Ultimately, this all goes to the question of how we define “value" in healthcare. In the current paradigm, driven by reimbursement programs, value is what the system says it will pay for: the cost of achieving outcomes that the provider deems proper.
But in the arriving consumerist era, as patients bear more of the costs of healthcare themselves, it's patients — the ones with the problems — who will decide what we think is valuable, on our own terms. Inevitably, that will mean we sometimes decline proposed treatments, as some of us are doing now.
When the ultimate stakeholder starts to define value, the change is profound — so much that it affects the core of medical practice: “Who's in a position to know what's important?" That's why it makes the people currently in charge feel a little bit uncomfortable.
4. “Your progress"
This is the phase of treatment Weed described, for clinicians, as “follow-through." And it gets to the heart of the question of power in healthcare. Who gets to say when treatment is done and the patient is all better? If my doctor says I'm finished, but I still feel miserable, whose opinion holds?
In August, I spoke at a “cancer survivorship" workshop at the National Academies of Science, Engineering & Medicine. Believe me, there are patients who say they were not all better when their doctors said, “Go home." (Prediction: Someday this will happen to your family.)
But the system today generally focuses on doing what it does, without asking why, much less whether the outcome is optimal.

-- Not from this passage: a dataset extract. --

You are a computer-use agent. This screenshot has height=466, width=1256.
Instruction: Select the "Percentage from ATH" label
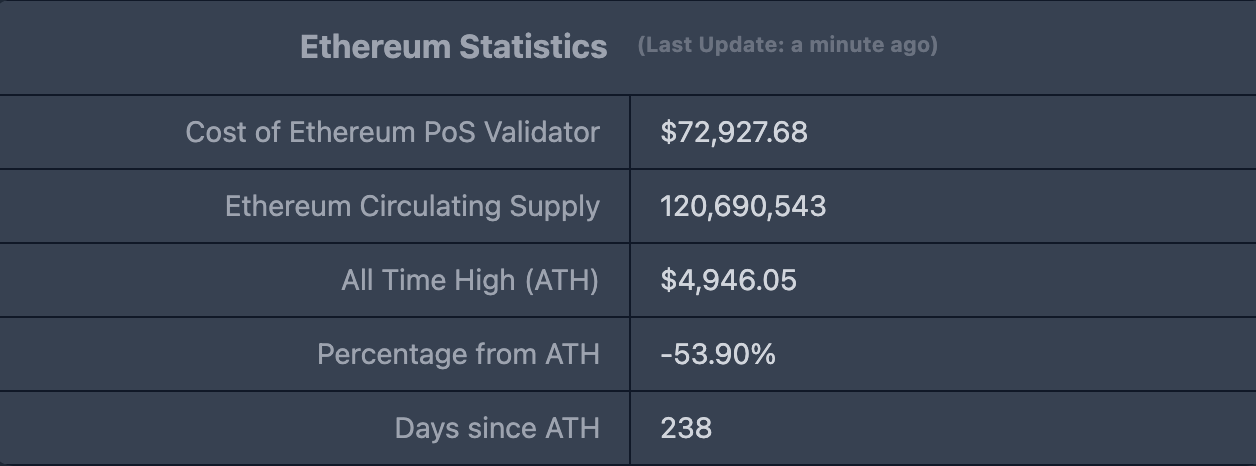458,354
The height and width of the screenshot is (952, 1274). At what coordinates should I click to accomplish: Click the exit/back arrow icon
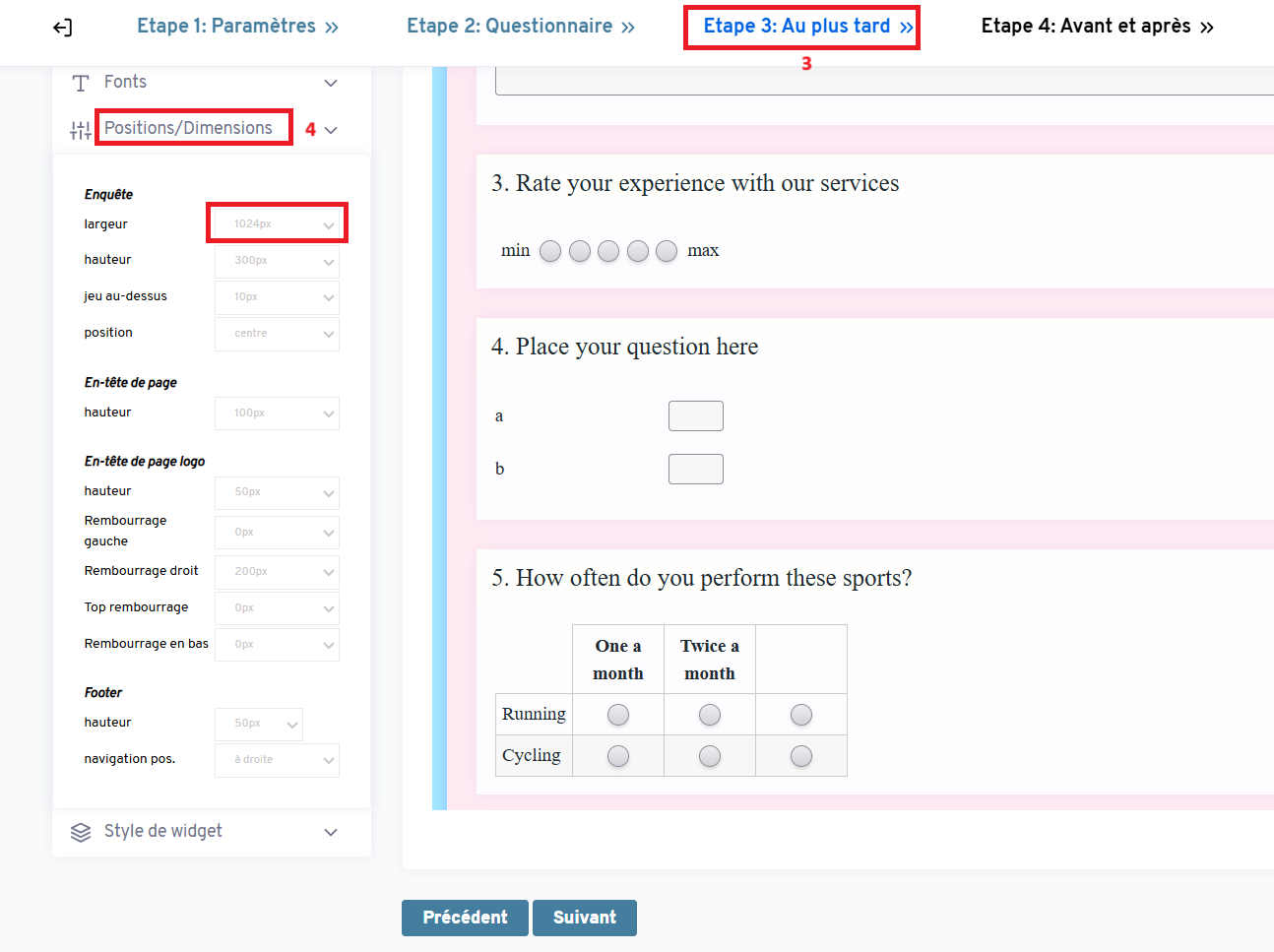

That's one reason why patient needs can't be served by occasional visits — it demands a continuous exchange of information. But this is hindered by an industry that wasn't designed for the needs of the customer — and, in recent years, by EHRs that too often stand in the way.
Weed recognized this danger back in 1975, shouting (in all caps!) about the “silo" problem we still hear about today. Providers, he wrote,
ARE NOT NATURALLY MOTIVATED TO ASK QUESTIONS AND STATE PROBLEMS FROM THE PATIENT'S POINT OF VIEW. THEY CONTINUALLY SEE THINGS IN TERMS OF THE WAY THEY WERE TRAINED AND THE SPECIALTY THEY ENTERED.
This gives providers the skill and drive to solve a problem in their area of expertise once it's presented, he wrote, but not to regard the issues — and set priorities — from the patient's point of view.
Let patients help
If you accept Weed's framework — that your health is your problem, and it's your responsibility to help manage it — then there's no justification for keeping patients uninformed. To the contrary, to withhold information is to cause a shortfall, or create what Weed called, in his book, “crippling dependency states."
Yet patients still face foot-dragging from many medical organizations. At the Connected Health conference last fall, Yale cardiologist Harlan Krumholz told the crowd about a health system CEO who said he doesn't want patients to take their business elsewhere, so “Why would I make it easy" by giving them access to the data from their charts?
We can do better by letting patients and families help physicians determine the best course of care. This all was glaringly obvious to Larry Weed in 1975. Why can't it be the basis for healthcare today?
Dave deBronkart, also known as "e-Patient Dave," is a frequent writer and speaker on patient engagement.